Le buste que vient de terminer M. de Egusquiza, nous semble échapper aux inconvénients des autres ; il ne montre ni un Wagner béatement magnifié, ni une caricature comme celles qui remplissent le livre de M. Jullien. L’auteur, au contraire, a voulu donner à la fois l’impression de l’homme énergique et intraitable qui sut réaliser victorieusement l’œuvre de Bayreuth, et du poète incomparable à qui nous devons Tristan et Parsifal

Le difficile était de fondre en une seule physionomie ces traits si différents et pourtant si réels de la figure du maître : M. de Egusquiza y a évidemment réussi en perfection. L’analyse de son buste nous fait voir dans le front, dans les yeux, dans le menton, dans la bouche surtout, si minutieusement étudiée, les lignes caractéristiques essentielles. Les deux profils même, comme cela est constant dans la nature, n’ont pas la même expression ; l’un est plus sévère, l’autre plus serein, et l’ensemble donne bien la sensation de celui qui fut ensemble, et si éminemment, homme de pensée et homme d’action.

Nous avons eu l’occasion de voir à peu près tous les bustes qui ont été faits de Wagner, et nous pouvons dire que celui de M. ce Egusquiza est, non seulement le seul qui soit en lui-même véritablement une œuvre d’art, mais le seul aussi qui représente Richard Wagner tout entier et tel qu’il fut. Il fallait, pour accomplir ce travail, être l’habile et sérieux artiste et l’absolu wagnériste qu’est M. de Egusquiza. Le succès a couronné ses efforts, le Wagner qui est aujourd’hui offert au public wagnérien, est enfin le vrai Wagner auquel nous devons tant d’admirables jouissances.

Mois wagnérien de Paris

9 Janvier. Concert Lamoureux : Ouv. du Vaisseau-fantôme.
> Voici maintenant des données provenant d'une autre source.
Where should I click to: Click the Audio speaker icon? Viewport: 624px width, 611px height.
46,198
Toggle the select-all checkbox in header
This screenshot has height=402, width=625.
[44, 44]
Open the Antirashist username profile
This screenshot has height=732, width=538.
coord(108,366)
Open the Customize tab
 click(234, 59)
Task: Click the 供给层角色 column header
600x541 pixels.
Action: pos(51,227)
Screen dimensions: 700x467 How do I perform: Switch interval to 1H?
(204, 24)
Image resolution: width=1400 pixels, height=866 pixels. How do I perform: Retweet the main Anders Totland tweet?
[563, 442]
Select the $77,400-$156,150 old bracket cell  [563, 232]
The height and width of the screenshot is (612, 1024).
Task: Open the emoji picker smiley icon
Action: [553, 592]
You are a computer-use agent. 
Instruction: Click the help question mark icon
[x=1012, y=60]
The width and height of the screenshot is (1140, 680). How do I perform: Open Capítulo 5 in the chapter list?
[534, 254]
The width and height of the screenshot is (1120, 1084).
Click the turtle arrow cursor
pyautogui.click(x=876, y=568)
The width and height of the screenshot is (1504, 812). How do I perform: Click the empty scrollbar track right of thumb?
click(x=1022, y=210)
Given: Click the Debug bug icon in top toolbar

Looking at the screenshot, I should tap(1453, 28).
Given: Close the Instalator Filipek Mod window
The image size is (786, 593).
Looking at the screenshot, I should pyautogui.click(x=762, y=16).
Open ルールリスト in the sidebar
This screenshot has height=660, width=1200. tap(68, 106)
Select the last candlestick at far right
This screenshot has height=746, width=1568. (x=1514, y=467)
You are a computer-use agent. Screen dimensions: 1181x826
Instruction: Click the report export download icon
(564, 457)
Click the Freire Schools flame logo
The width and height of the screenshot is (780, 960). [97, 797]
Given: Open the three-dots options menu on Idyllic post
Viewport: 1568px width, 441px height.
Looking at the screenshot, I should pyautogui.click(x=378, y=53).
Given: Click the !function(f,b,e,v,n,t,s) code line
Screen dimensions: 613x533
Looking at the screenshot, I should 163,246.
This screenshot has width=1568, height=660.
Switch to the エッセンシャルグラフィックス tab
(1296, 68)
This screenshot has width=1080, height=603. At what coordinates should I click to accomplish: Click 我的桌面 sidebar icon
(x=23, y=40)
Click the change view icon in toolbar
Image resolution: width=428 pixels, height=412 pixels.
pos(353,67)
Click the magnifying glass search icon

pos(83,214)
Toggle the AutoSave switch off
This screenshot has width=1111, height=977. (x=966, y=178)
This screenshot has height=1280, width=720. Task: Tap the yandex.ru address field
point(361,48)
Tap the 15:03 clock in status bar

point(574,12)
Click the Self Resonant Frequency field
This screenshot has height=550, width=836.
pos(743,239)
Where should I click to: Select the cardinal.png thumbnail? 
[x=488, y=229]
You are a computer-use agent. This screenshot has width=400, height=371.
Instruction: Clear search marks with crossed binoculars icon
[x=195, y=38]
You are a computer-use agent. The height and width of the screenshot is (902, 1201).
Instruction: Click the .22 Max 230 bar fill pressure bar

19 Janvier. Société de la Concordia : Chœur des Floramyes (accompagné au piano).

23 Janvier. Conservatoire (dir. Garcin) ; Ouv. De Tannhæuser.

23 Janvier. Concert Lamoureux : Prél., 1er et 3e scènes du 1er acte de la Valkyrie.

30 Janvier. Conservatoire : même concert que le 23.

30 Janvier. Concert Lamoureux : même concert que le 23.

Correspondances

NEW-YORK. — Notre correspondant de New-York, M. Stuart Merrill, nous envoie la liste wagnérienne suivante, d’où il ressort que le wagnérisme devient assez en honneur là-bas.

5 Janvier. New-York. Opéra : Tannhæuser.

8 Janvier. New-York. Opéra : Lohengrin.

12 Janvier. New-York. Opéra : Tristan und Isolde.

17 Janvier. New-York. Opéra : Lohengrin.

21 Janvier. New-York. Opéra : Die Meistersinger.

22 Janvier. New-York. Opéra : Tristan und Isolde.

24 Janvier. New-York. Opéra : Tannhæuser.

26 Janvier. New-York. Opéra : Tristan und Isolde.

28 Janvier. New-York. Opéra : Die Meistersinger.

31 Janvier. New-York. Opéra : Rienzi.

2 février.New-York. Opéra : Die Meistersinger.

4 février.New-York. Opéra : Lohengrin.

5 février.New-York. Opéra : Die Meistersinger.

7 février.New-York. Opéra : Tristan und Isolde.